This was what we saw, looking halfway from the climb to the top of Karalam Kotta. Paddy, coconut trees, pepper, coffee, rubber, cassava and of course a lot of other things, and a tea estate on the other side. Faraway blue hills. Taller, far less convenient to climb hills close by. A rabbit shot off from the bushes on hearing us. The only thing I could think of was "agricultural empire" (or however you translate karshika samrajyam - S K Pottekkatt used this term to describe Ilanjippoyil, the ancestral village) references from Oru Deshathinte Katha.

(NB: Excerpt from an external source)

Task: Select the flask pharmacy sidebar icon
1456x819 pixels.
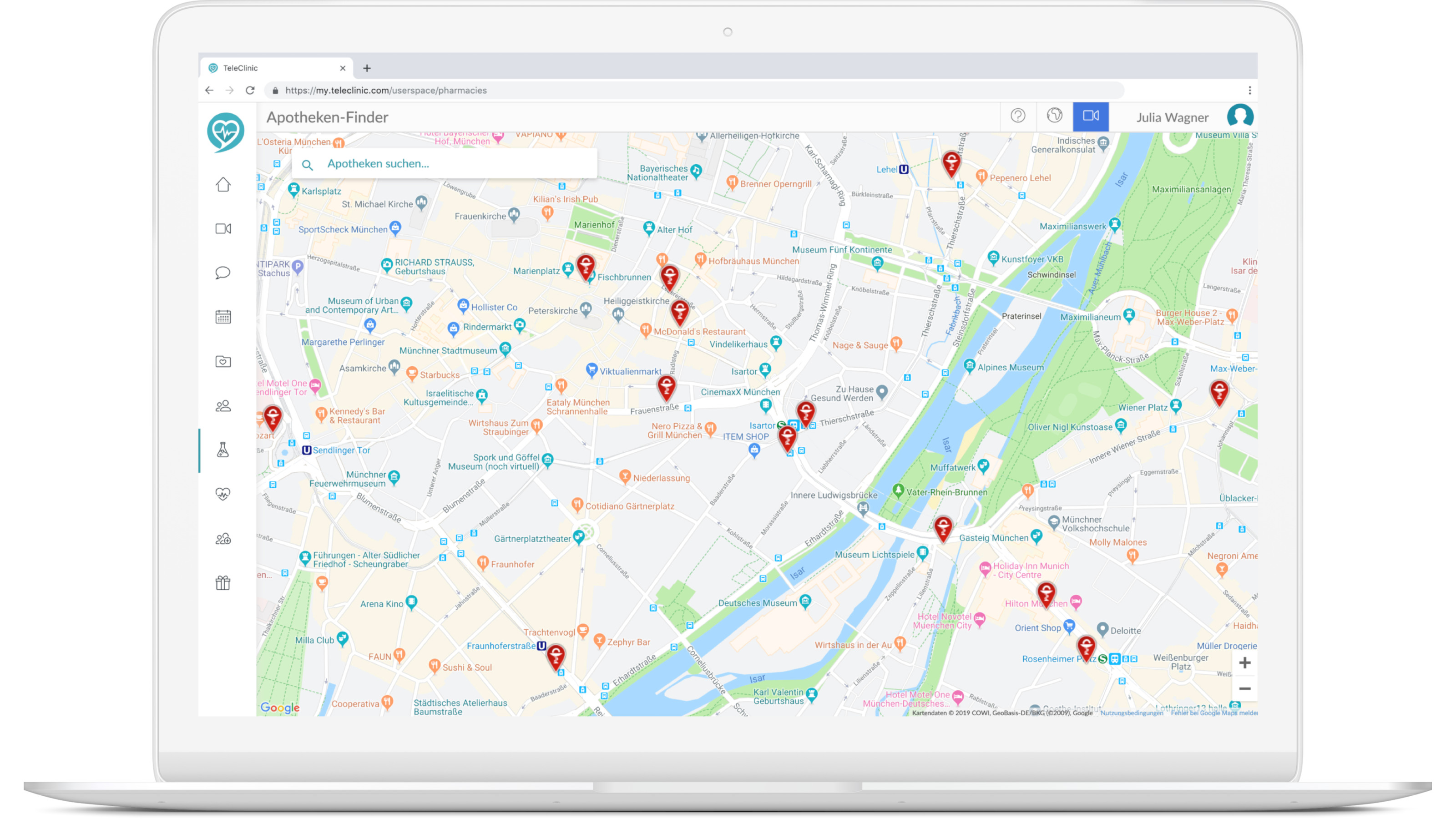Action: click(222, 450)
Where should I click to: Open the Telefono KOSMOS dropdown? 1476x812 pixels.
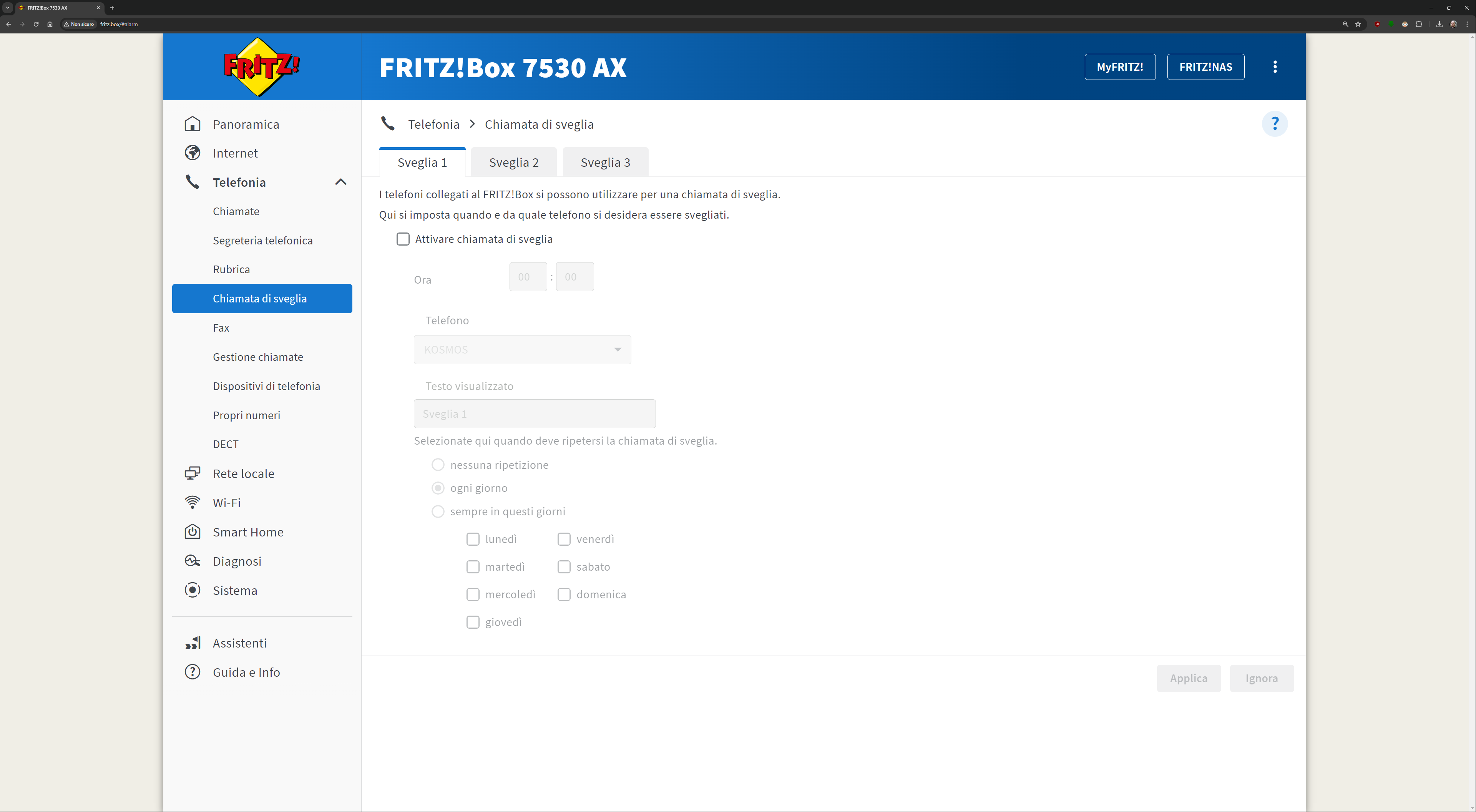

See the elephant-shaped blue thing faraway there? That is Kolagappara, favourite suicide destination for heartbroken souls. Climb up there, drink all the pesticide from your bottle, and jump off the cliff to be doubly sure. Scrawl the girl's name on the rocks before this if you are particularly vindicative. Whenever situation permitted (not a bankrupt farmer, but more likely a failed love, for example), stories and wild gossip would stir several villages' collective souls, eventually to be buried deep down in their collective memories. But only after the majority were suitably entertained, and after some lives were forever ravaged.

Living in a city now and the living with the shocking discovery that all my thoughts are in English these days (this, despite the thorough Malayalam medium education in the poorest, most backward districts of Kerala), remembering mightily entertained by Oru Deshathinte Katha and other works, I wonder about the vividity and earthiness of Pottekkatt's narrative. He kept going to see the world, and always came back with a travelogue to cast his spell on many a dreamy teenager.

Karalam Kotta has taller neighbours, and we surely are going back there someday.